_Problem to solve_
List every correlation coefficient (r value) reported in the passage on similarity scores and reward-related brain activity, each with the brain region to which it belongs.

_Source document_

'''

To examine whether differences in similarity scores predicted differences in neural responses in reward-related brain regions when a participant saw a player successfully score a goal (versus when they saw that player executing a shot that was not converted into a goal) we extracted contrast estimates from three spherical ROIs (regions of interest) centred at the most significantly activated voxels in the left and right VS and mOFC, respectively, in the analysis of own reward. We then tested whether differences in similarity scores (Δ similarity LP-NLP) predicted differences in empathic-reward related neural activity (Δ neural activity goal-no goal LP-NLP) in these ROIs. This was the case in the left VS and mOFC (Δ similarity LP-NLP x Δ neural activity goal-no goal LP-NLP, left VS, r = 0.43, T[22] = 2.2, p = 0.039; mOFC, r = 0.45, T[22] = 2.4, p = 0.025, Fig. 2B,C), but not in the right VS (r = 0.26, T[22] = 1.3, p > 0.200). Importantly, correlations in the left VS dropped just below statistical significance, and correlations in the mOFC remained significant, when individual differences in liking (Δ liking LP-NLP) were removed (left VS, r = 0.37, T[22] = 1.9, p = 0.071; mOFC, r = 0.51, T[22] = 2.8, p = 0.010). Thus, in line with the second part of our hypothesis (b), individual differences in behavioural similarity predicted individual differences in empathic-reward related neural activity in the left VS and mOFC (see Fig. S2 in the Supplemental Material for separate correlation analyses for each player and Fig. S3 in the Supplemental Material for ROI-based voxel-wise correlation analyses).

'''

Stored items

'''

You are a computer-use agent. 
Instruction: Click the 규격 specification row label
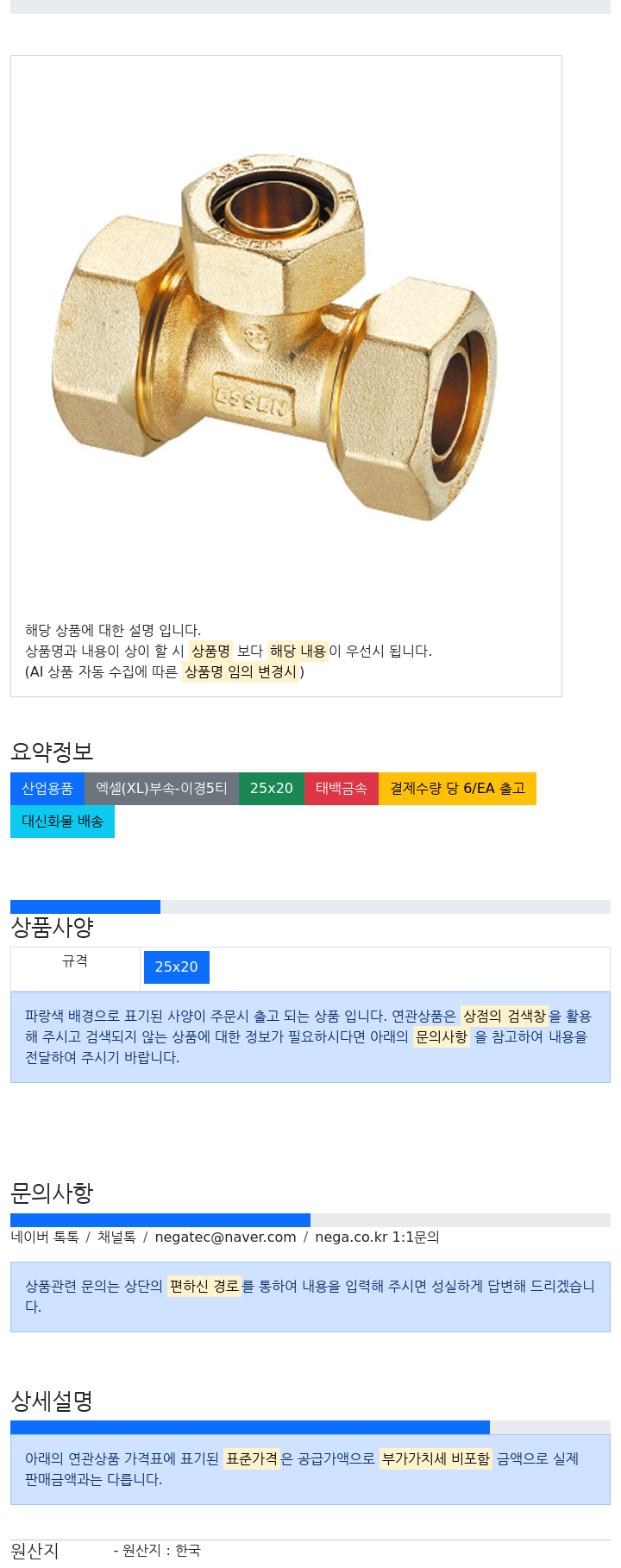[x=75, y=961]
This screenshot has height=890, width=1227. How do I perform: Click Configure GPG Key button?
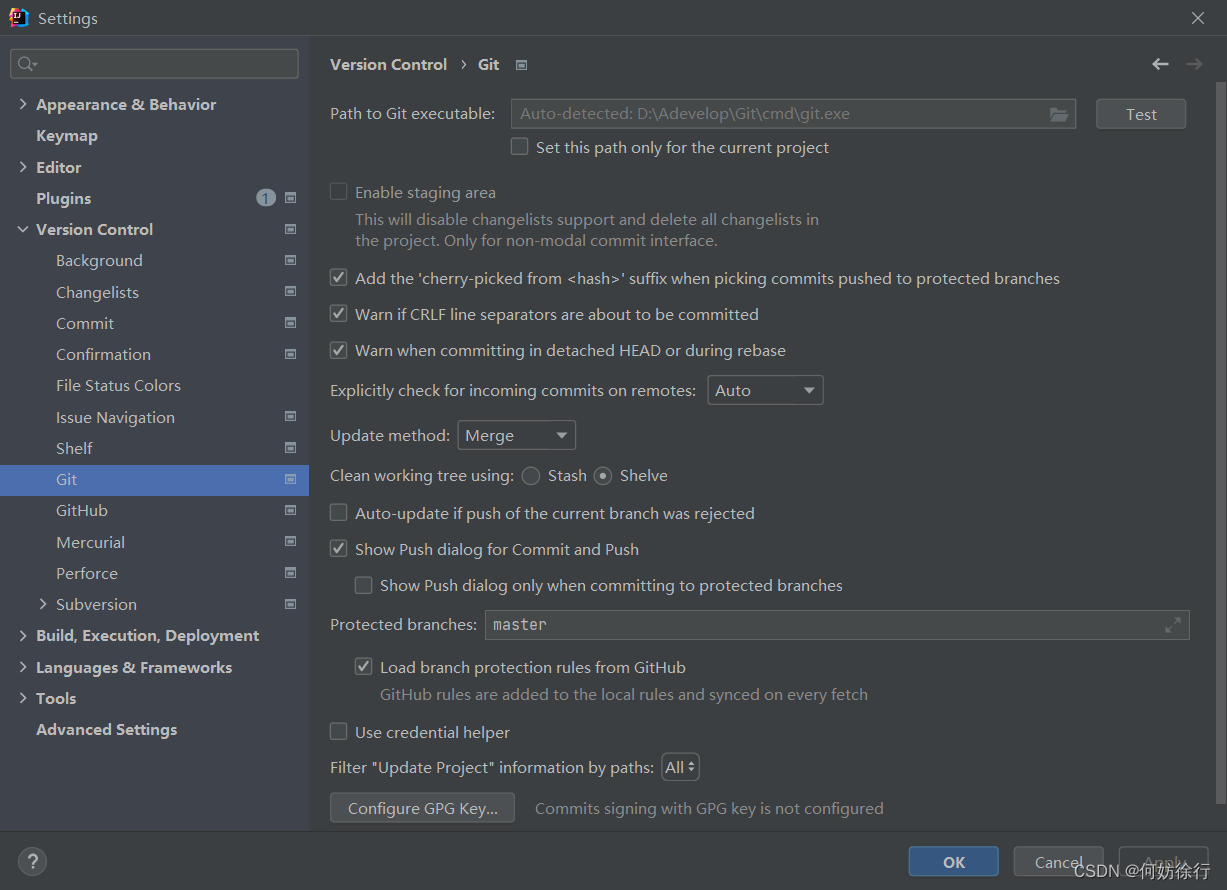point(422,808)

'''

_Task solution_
- 0.43: left VS
- 0.45: mOFC
- 0.26: right VS
- 0.37: left VS, with individual differences in liking removed
- 0.51: mOFC, with individual differences in liking removed